Junction-mediating and regulatory protein (JMY) is a promoting protein for radial migration of cortical neurons

How a Single Protein Helps Build a Thinking Brain

The human-like abilities of mice—such as learning a maze or remembering a hidden platform in water—depend on how precisely their brain cells are born, move, and connect during early life. This study explores a little-known protein called JMY and shows that it quietly guides young nerve cells into the right layers of the brain’s cortex. When JMY is missing or reduced, the brain’s wiring pattern is subtly disturbed, and the animals struggle with tasks that rely on memory and spatial navigation.

Setting the Stage for Brain Layers

In mammals, the outer part of the brain, the cerebral cortex, is built in layers. New neurons are generated deep inside, then migrate outward along narrow paths to reach their final positions. The authors first asked when and where JMY appears in this process. They found that JMY is strongly produced in the developing mouse brain, especially before and shortly after birth, and mainly in regions that generate new neurons. It is present both in immature dividing cells and in more mature neurons, and is seen in key brain areas such as the cortex and hippocampus.
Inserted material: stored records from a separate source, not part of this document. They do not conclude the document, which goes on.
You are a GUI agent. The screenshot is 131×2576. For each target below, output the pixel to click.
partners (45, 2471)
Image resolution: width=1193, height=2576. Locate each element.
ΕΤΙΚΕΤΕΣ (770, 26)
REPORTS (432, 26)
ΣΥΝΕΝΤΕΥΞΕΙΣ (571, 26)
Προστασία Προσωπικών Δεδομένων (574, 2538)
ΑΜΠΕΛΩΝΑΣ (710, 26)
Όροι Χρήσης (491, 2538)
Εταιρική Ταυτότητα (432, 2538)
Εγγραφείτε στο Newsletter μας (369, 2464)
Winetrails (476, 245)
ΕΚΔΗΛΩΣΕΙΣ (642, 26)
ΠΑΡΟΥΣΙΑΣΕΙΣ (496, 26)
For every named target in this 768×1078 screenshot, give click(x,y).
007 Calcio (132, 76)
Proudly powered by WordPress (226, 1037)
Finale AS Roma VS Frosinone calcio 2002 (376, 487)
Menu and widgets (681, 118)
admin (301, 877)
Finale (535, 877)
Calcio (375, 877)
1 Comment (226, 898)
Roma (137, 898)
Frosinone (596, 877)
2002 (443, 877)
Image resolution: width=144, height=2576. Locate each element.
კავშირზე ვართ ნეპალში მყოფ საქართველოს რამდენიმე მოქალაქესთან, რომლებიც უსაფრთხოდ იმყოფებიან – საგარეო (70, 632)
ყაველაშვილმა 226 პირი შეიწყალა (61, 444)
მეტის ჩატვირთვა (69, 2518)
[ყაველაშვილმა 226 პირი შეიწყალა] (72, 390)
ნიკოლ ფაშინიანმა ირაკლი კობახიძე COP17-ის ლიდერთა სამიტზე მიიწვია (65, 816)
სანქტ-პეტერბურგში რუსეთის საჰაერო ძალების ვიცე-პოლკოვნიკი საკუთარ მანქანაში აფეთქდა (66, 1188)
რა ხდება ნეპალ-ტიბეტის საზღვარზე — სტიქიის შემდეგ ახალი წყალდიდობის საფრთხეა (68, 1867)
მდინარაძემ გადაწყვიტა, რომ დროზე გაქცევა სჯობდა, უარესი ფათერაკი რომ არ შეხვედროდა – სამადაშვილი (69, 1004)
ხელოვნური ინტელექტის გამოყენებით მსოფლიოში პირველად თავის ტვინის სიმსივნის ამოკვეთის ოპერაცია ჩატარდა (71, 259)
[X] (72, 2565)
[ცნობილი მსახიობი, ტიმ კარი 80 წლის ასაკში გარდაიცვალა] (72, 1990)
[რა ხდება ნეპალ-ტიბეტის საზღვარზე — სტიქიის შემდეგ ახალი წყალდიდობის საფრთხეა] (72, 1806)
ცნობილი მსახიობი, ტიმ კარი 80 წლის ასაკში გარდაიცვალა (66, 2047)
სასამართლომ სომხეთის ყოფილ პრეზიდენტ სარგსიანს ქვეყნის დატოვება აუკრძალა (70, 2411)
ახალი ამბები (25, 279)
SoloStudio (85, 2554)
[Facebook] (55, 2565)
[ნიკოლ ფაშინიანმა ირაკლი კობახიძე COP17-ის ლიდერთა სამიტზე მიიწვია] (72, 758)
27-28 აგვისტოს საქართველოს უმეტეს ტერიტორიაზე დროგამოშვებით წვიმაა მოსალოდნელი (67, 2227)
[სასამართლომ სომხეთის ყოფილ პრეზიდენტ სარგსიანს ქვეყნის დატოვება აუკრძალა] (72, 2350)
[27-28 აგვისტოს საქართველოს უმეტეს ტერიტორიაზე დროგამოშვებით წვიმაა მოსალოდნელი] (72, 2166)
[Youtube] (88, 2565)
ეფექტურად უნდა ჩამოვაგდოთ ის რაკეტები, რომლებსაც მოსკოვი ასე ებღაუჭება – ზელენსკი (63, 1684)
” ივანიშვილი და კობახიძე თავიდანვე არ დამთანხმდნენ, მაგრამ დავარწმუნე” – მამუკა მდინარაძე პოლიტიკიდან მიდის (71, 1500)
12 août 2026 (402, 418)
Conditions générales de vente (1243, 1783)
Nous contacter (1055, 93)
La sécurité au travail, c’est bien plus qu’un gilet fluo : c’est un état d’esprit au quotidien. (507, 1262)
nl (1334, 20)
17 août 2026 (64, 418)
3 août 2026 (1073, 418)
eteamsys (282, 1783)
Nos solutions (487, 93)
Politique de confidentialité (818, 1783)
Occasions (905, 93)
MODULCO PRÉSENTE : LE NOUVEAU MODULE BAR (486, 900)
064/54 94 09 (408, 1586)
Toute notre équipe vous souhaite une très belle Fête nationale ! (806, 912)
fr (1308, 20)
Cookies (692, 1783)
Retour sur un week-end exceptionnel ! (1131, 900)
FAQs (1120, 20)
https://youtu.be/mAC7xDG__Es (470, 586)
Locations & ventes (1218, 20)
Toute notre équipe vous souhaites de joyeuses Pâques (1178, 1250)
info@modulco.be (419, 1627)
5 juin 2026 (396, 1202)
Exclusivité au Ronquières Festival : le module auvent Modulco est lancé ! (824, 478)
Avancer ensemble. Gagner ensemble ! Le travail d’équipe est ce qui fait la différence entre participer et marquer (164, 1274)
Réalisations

Over time, its levels fall to much lower values in adulthood, hinting that JMY’s main job is during early brain construction.

Helping Young Neurons Move to the Right Place

Because JMY is abundant where new neurons are born, the team tested whether it affects their migration. Using a technique that introduces DNA directly into the brains of mouse embryos, they either reduced JMY or boosted it in selected cortical cells. When JMY was knocked down, many labeled neurons failed to travel outward on schedule and instead piled up in the deeper germinal zones. When JMY was overproduced, more neurons successfully reached the outer cortical plate. Although some delayed cells eventually caught up after birth, the early slowdown during a critical window left lasting marks on how the cortex was organized.

Balancing Cell Birth and Maturation

Neurons must stop dividing before they can migrate and mature. The researchers showed that JMY helps cells make this transition. In embryos with reduced JMY, more progenitor cells remained in a dividing state, and fewer exited the cell cycle to become neurons. Markers of stem-like cells stayed high, indicating that the pool of undifferentiated cells was not shrinking as it should. JMY is known to work with the famous guardian of the genome, p53, which controls cell-cycle brakes and DNA repair. Proteomic and gene-expression analyses revealed that in JMY-deficient brains, several components of this control system—especially a p53 target called Gadd45α, important for pausing the cycle before division—were disturbed. This shift likely allows progenitor cells to keep cycling longer, delaying their conversion into migrating neurons.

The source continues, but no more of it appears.